Software Development

Distributed Deep Learning with Caffe Using a MapR Cluster

We have experimented with CaffeOnSpark on a 5 node MapR 5.1 cluster running Spark 1.5.2 and will share our experience, difficulties, and solutions on this blog post.

Deep Learning and Caffe

Deep learning is getting a lot of attention recently, with AlphaGo beating a top world  player at a game that was thought so complicated as to be out of reach of computers just five years ago. Deep learning is not just beating humans at Go, but also at pretty much every Atari computer game.

But the fact is, deep learning is also useful for tasks with clear enterprise applications in the fields of image classification and speech recognition, AI chat bots and machine translation, just to name a few.

Caffe is a C++/CUDA deep learning framework originally developed by the Berkeley Vision and Learning Center (BVLC). It is especially well regarded for applications related to images. Caffe can leverage the power of CUDA-enabled GPUs such as any NVIDIA consumer GPU, meaning anybody with a gaming PC can run state-of-the-art deep learning for themselves. Cool!
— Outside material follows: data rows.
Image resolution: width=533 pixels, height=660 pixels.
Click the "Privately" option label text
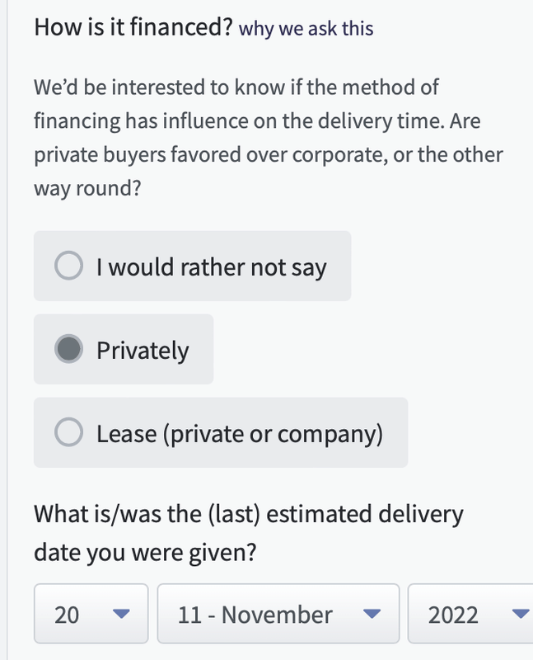pos(143,350)
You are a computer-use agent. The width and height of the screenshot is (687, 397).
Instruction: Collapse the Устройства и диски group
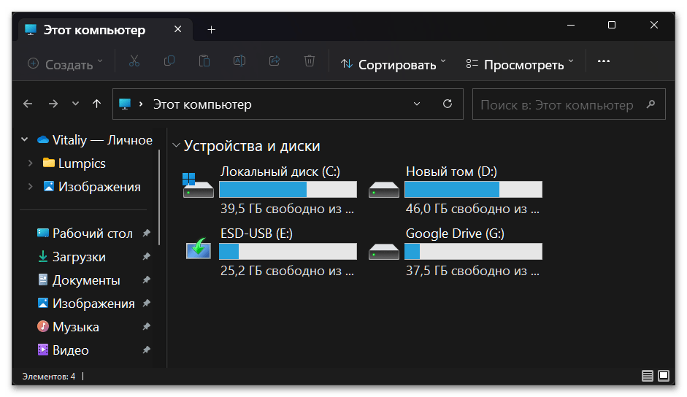coord(175,146)
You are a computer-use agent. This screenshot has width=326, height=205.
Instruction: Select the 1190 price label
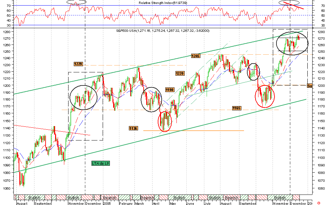click(170, 89)
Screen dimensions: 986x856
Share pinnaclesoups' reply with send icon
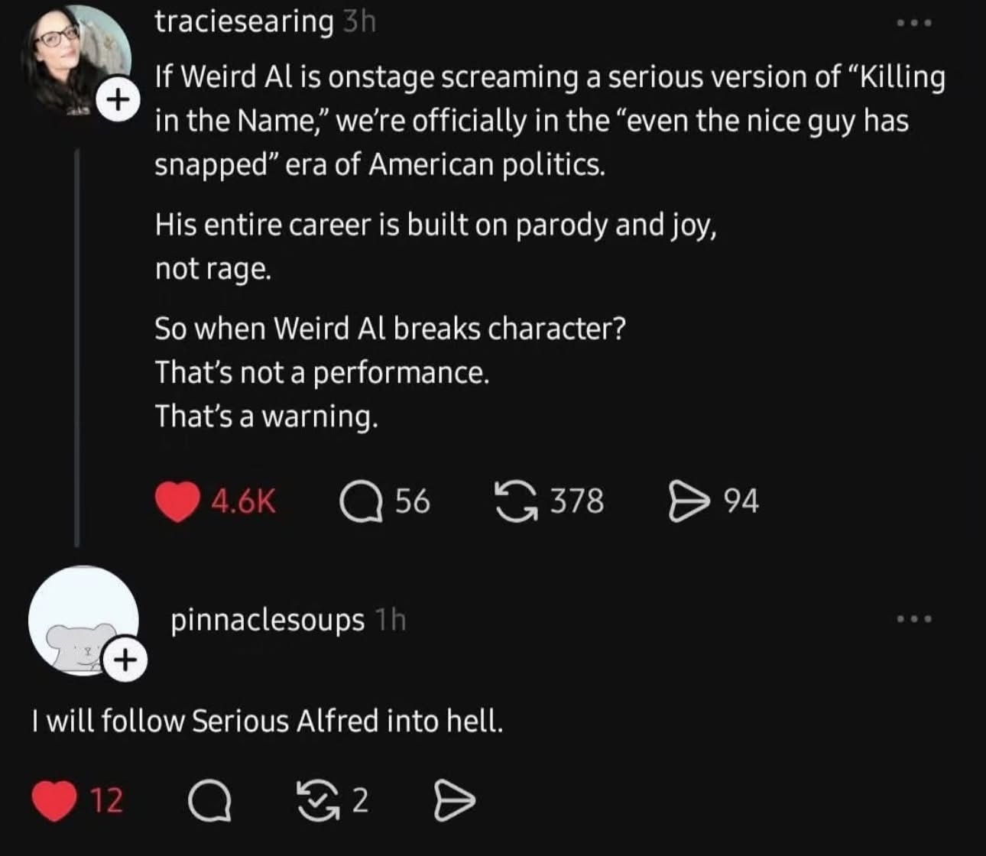point(454,801)
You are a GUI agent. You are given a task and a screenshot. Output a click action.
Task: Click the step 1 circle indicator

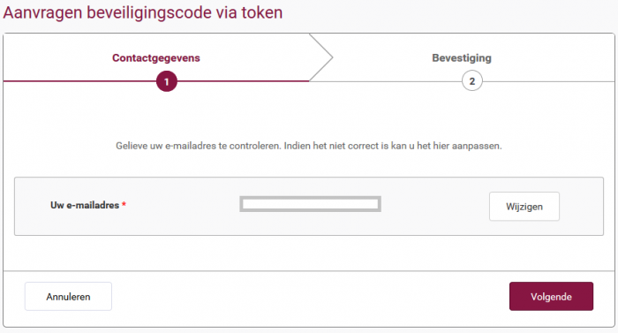coord(167,81)
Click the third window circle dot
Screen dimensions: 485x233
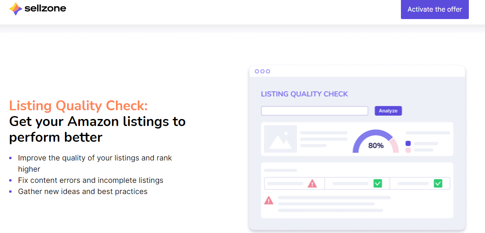(x=268, y=71)
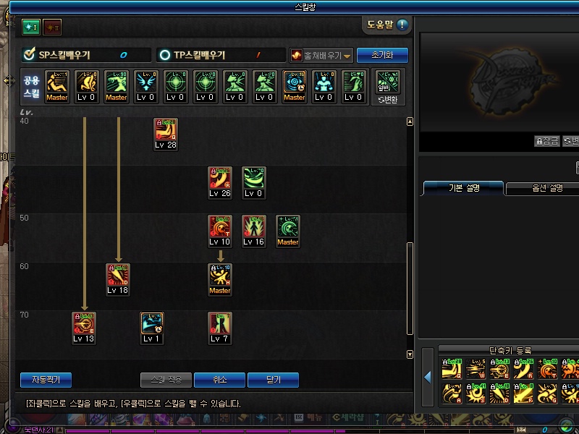Toggle the 잠금 lock button
579x434 pixels.
click(547, 141)
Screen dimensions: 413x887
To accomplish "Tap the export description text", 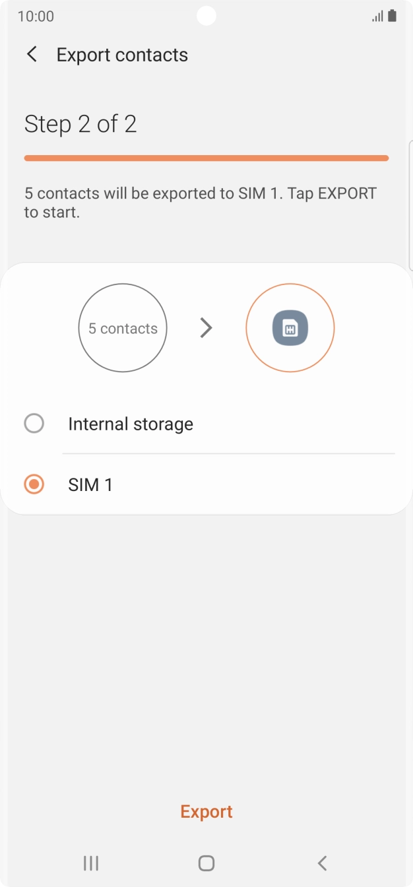I will coord(201,203).
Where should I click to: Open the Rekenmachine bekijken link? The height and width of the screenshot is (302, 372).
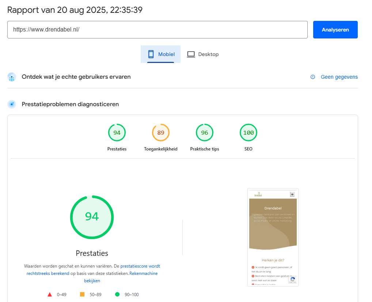(143, 273)
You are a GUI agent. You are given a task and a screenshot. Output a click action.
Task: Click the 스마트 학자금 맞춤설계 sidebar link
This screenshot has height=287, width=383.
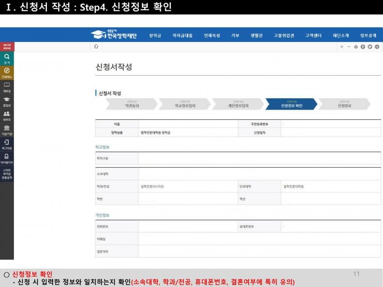click(7, 173)
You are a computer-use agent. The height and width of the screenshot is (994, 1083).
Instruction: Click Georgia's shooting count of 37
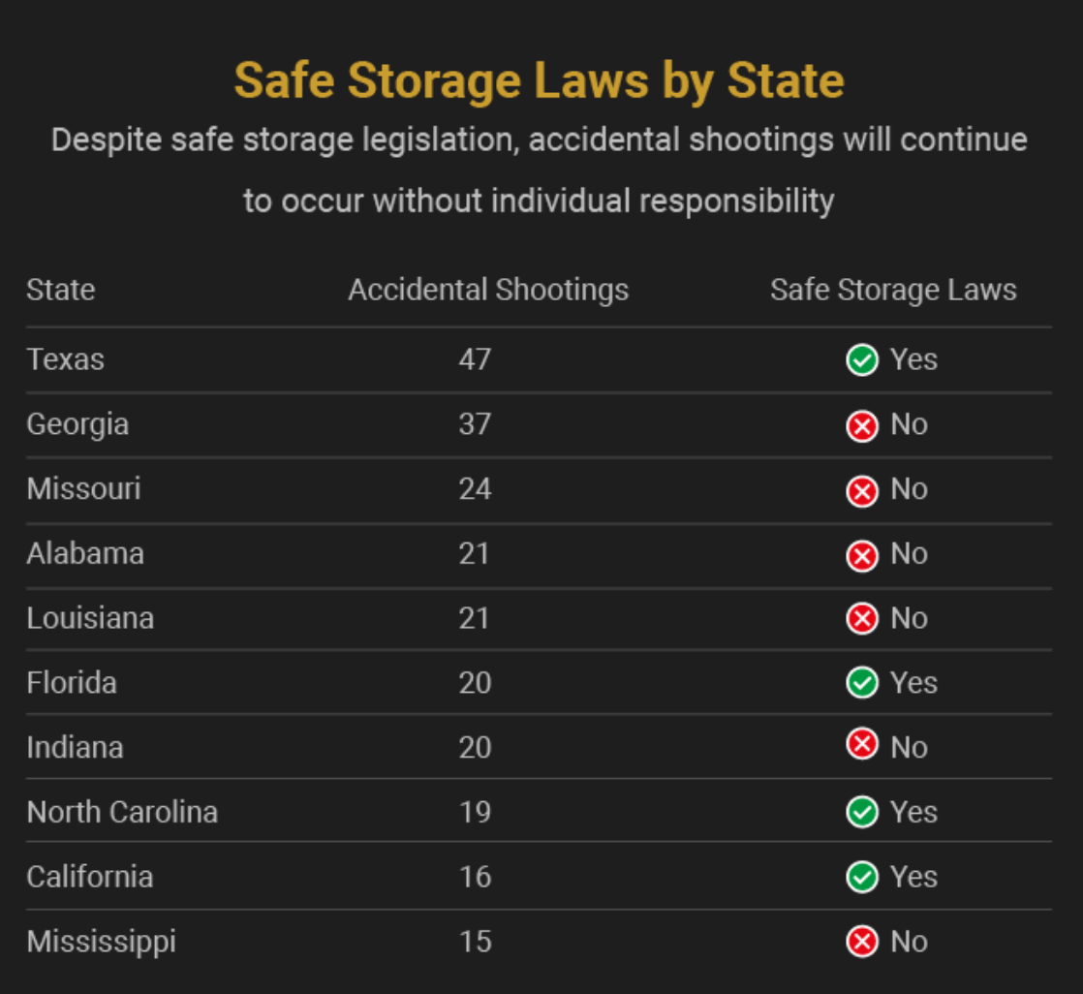tap(475, 424)
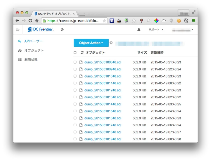This screenshot has width=211, height=161.
Task: Click the globe region icon in header
Action: pos(62,30)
What’s more, Caffe models are often made available publicly. We can thus try for ourselves the absolute state-of-the-art models trained on huge datasets by the leading researchers in the field. For example, Microsoft’s 2015 winning image classifier is available here.

The open source project can be found on GitHub and has a homepage with all the necessary instructions to get it working on Linux and MacOS X and even has a Windows distribution.

CaffeOnSpark

The major problem with Caffe and most consumer-level deep learning is that they can only work on a single computer, which is limited to at most four GPUs. For real enterprise applications, datasets can easily scale up to hundreds of GB of data, requiring days of computing on even the fastest possible single-node hardware.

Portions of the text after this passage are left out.